19

I'm using scrapy to crawl my sitemap, to check for 404, 302 and 200 pages. But i can't seem to be able to get the response code. This is my code so far:

from scrapy.contrib.spiders import SitemapSpider


class TothegoSitemapHomesSpider(SitemapSpider):
    name ='tothego_homes_spider'

    ## robe che ci servono per tothego ##
   sitemap_urls = []
   ok_log_file =       '/opt/Workspace/myapp/crawler/valid_output/ok_homes'
   bad_log_file =      '/opt/Workspace/myapp/crawler/bad_homes'
   fourohfour =        '/opt/Workspace/myapp/crawler/404/404_homes'

   def __init__(self, **kwargs):
        SitemapSpider.__init__(self)

        if len(kwargs) > 1:
            if 'domain' in kwargs:
                self.sitemap_urls = ['http://url_to_sitemap%s/sitemap.xml' % kwargs['domain']]

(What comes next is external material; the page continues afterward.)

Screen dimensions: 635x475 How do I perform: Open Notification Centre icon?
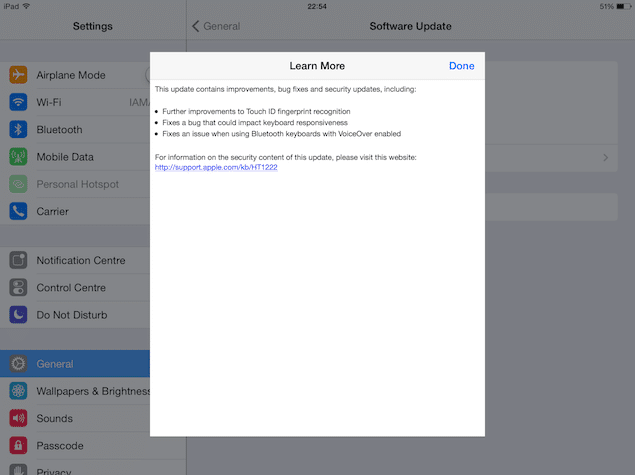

            if 'country' in kwargs:
                self.ok_log_file += "_%s.txt" % kwargs['country']
                self.bad_log_file += "_%s.txt" % kwargs['country']
                self.fourohfour += "_%s.txt" % kwargs['country']

        else:
            print "USAGE: scrapy [crawler_name] -a country=[country] -a domain=[domain] \nWith [crawler_name]:\n- tothego_homes_spider\n- tothego_cars_spider\n- tothego_jobs_spider\n"
            exit(1)

    def parse(self, response):
        try:
            if response.status == 404:
                ## 404 tracciate anche separatamente
                self.append(self.bad_log_file, response.url)
                self.append(self.fourohfour, response.url)

            elif response.status == 200:
                ## printa su ok_log_file
                self.append(self.ok_log_file, response.url)
            else:
                self.append(self.bad_log_file, response.url)

        except Exception, e:
            self.log('[eccezione] : %s' % e)
            pass

    def append(self, file, string):
        file = open(file, 'a')
        file.write(string+"\n")
        file.close()

From scrapy's docs, they said that response.status parameter is an integer corresponding to the status code of the response. So far, it logs only the 200 status urls, while the 302 aren't written on the output file (but i can see the redirects in crawl.log). So, what do i have to do to "trap" the 302 requests and save those urls?

Samuele Mattiuzzo
  • 10,760
  • 5
  • 39
  • 63

2 Answers2

27

http://readthedocs.org/docs/scrapy/en/latest/topics/spider-middleware.html#module-scrapy.contrib.spidermiddleware.httperror

Assuming default spider middleware is enabled, response codes outside of the 200-300 range are filtered out by HttpErrorMiddleware. You can tell the middleware you want to handle 404s by setting the handle_httpstatus_list attribute on your spider.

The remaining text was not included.